E poi rifletto, e penso che la prima a cadere in simili errori sono io; io a non prendere troppo sul serio la velinonza di turno che si prende la laurea; io a ridere tra me e me della ragazzina glitterata il cui scopo principale è far colpo sul bulletto-galletto; io a denigrare e commiserare quasi le mie coetanee che sperperano il tempo e il denaro in smalti e vestiti, che preferiscono l’estetista alla biblioteca, che investendo troppo sul corpo, mettono da parte il resto, troppo centrate sul guscio, dimenticano di riempirlo. Ma allo stesso modo mi arrabbio, e impreco, per quelle altre estremiste intellettualizzate che rifiutano in blocco ogni fascino, ogni seduzione, ogni vezzo e vanità, e sprecano e buttano al vento occhi vivi ed espressivi nascosti dietro lenti appannate dallo studio feroce, chiome lucenti tenute a bada e legate con pudore di suora, corpi mortificati da anonime ampie vesti e forme tenute nascoste, orgoglioso tentativo di ribellione, voglia di affermare che c’è dell’altro, e che quello si è scelto.     E pazienza se si è sacrificato dell’altro.

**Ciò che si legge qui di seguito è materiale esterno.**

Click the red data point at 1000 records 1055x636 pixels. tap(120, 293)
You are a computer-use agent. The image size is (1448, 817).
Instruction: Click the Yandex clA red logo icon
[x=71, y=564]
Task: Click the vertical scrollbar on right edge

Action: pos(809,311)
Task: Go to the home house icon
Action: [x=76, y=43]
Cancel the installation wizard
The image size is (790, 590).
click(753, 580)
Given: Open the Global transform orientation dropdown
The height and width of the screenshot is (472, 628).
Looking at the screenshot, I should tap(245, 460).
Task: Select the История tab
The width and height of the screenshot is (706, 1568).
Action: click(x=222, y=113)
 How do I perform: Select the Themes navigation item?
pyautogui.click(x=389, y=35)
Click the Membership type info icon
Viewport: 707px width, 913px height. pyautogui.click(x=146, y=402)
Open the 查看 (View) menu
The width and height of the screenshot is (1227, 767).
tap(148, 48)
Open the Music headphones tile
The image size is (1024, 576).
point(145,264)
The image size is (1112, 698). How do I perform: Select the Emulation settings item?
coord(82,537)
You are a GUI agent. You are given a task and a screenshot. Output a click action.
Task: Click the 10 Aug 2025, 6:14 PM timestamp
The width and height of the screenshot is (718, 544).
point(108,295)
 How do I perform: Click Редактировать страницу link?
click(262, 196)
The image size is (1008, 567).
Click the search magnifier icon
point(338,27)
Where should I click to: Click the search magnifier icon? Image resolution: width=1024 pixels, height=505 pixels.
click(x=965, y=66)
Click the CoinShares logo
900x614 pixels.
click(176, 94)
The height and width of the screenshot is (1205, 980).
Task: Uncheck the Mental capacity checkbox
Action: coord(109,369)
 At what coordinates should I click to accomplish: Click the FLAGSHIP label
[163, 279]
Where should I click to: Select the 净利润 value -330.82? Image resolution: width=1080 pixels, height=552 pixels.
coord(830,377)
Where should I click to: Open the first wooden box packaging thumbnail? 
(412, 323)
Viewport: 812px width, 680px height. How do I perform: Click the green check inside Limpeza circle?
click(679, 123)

Ma non è necessario, è questo il punto. E’ sempre odioso cadere negli estremi, anche, e più che mai, in questo caso. Quello che è necessario, invece, è coltivare la femminilità, nutrire e far crescere in toto i propri talenti, tutti quanti, non uno soltanto a discapito degli altri. Curare il corpo, ma anche l’intelletto, e soprattutto l’anima. Mens sana in corpore sano. E non c’è niente di più bello, e femminile, di una donna che si conosce, si apprezza e si ama tutta, per il suo ingegno come per la sua amabilità, per la fredda intelligenza e per la calda sensualità, e che di sè non avrà tralasciato niente. Una simile luce interna non può non trasparire all’esterno, e rendere dolci e piacevoli le più dure fattezze. Una bellezza che non ha niente a che vedere con l’eppur innegabile gradevolezza di acerbe veline e stelline senza splendore.